+++ Extrait du document +++

Récidive : chiffres en folie[1]

Une conférence de consensus sans effet au sommet de l’Etat ?

 
 1 - Choses lues, choses entendues cet été

     Le 23 août 2013, aux journées d’été d’Europe Ecologie-les Verts, Christiane Taubira indique  que « le taux de récidive est  de plus de 57 % ».

     Sur France Info, le 30 août 2013, la Garde des Sceaux affirme que « le taux de récidive n'a cessé d'augmenter de 2007 à 2012 ».

     Interview de François Hollande dans Le Monde daté du 30 août 2013 : « Les peines planchers, je les ai contestées pour leur caractère automatique et leurs conséquences. Non seulement elles sont contraires au principe d'individualisation de la sanction, mais, loin d'empêcher la récidive, celle-ci a triplé de 2004 à 2011 ».

    Dans l’éditorial du quotidien Le Monde, daté 3 septembre 2013, intitulé « Loi Taubira : le courage et la nécessité », on lit ceci : «  […] la récidive dont le taux est passé de 8 % des condamnés en 2007 à 11,1 % en 2010 ».

    En résumé : taux de récidive de 8 % en 2007, 11 % en 2010, 57 % aujourd’hui ? Bigre, c’est effectivement explosif  et invraisemblable. Cherchez l’erreur.  Et tout cela après des mois de travaux de la conférence dite de consensus sur la prévention de la récidive et l’audition d’une multitude d’experts en tous genres. Ne nous décourageons pas, continuons d’expliquer. Désolé, c’est un peu technique, mais vous non plus, ne vous découragez pas…

2 - Un taux  peut en cacher un autre

    L’approche quantitative du champ pénal passe naturellement par le maniement de nombreux taux : taux d’accroissement d’une population, taux d’encadrement des détenus (par surveillant), taux de personnes sous écrou par habitant, taux de détention par habitant, taux d’entrées sous écrou par habitant, taux d’entrées en détention par habitant, taux de mortalité sous écrou, etc. Dans des circonstances voisines qu’il convient de préciser, on utilise aussi les termes de proportion (par exemple, proportion de personnes sous écrou non encore jugées), d’indice (indice spécifique d’usage d’une sanction ou mesure appliquée dans la communauté), de poids (poids de la détention provisoire, poids des alternatives à la détention), voire de quotient. Il s’agit chaque fois de calculer un rapport de deux grandeurs A et B, mais les relations qui existent entre elles peuvent être de nature différente […] Mettre en rapport, au sens arithmétique de l’expression, telle grandeur (A) avec telle autre (B) est un des premiers stades de l’analyse. La signification de l’opération va bien évidemment dépendre de la nature des quantités[2].

 3 - Taux de recondamnation dans des cohortes de sortants de prison

    En parlant d’un «  taux de récidive de plus de 57 % », Christiane Taubira a sans doute en tête la dernière étude réalisée par la direction de l’administration pénitentiaire, en matière d’analyse de de suivi de cohorte de condamnés libérés (levée d’écrou). Les données ont été rendues publiques en août 2011[3]. En examinant le casier judiciaire de condamnés libérés entre le 1er juin et le 31 décembre 2002,  5 ans après leur libération, on trouve un taux de recondamnation de 59 %.

+++

- _Consigne_: Relevez tous les taux que l'extrait sur la récidive énumère dans la partie intitulée « Un taux peut en cacher un autre », avant les termes de proportion, d'indice et de poids.

+++ Données fournies +++

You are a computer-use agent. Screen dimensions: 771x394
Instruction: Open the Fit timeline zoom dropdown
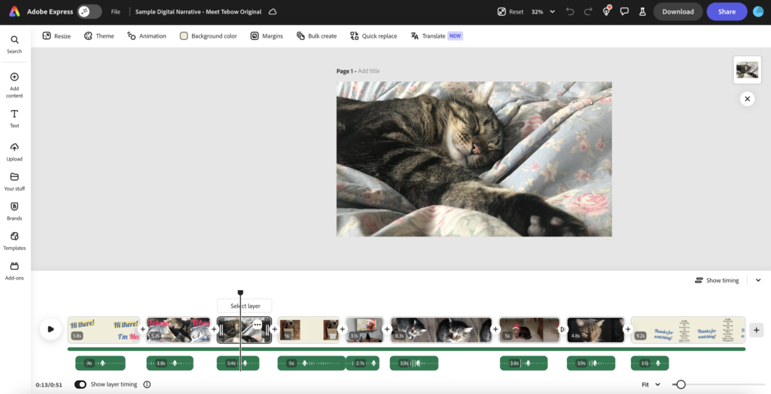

+++

- _Résultat final_:
- taux d'accroissement d'une population
- taux d'encadrement des détenus (par surveillant)
- taux de personnes sous écrou par habitant
- taux de détention par habitant
- taux d'entrées sous écrou par habitant
- taux d'entrées en détention par habitant
- taux de mortalité sous écrou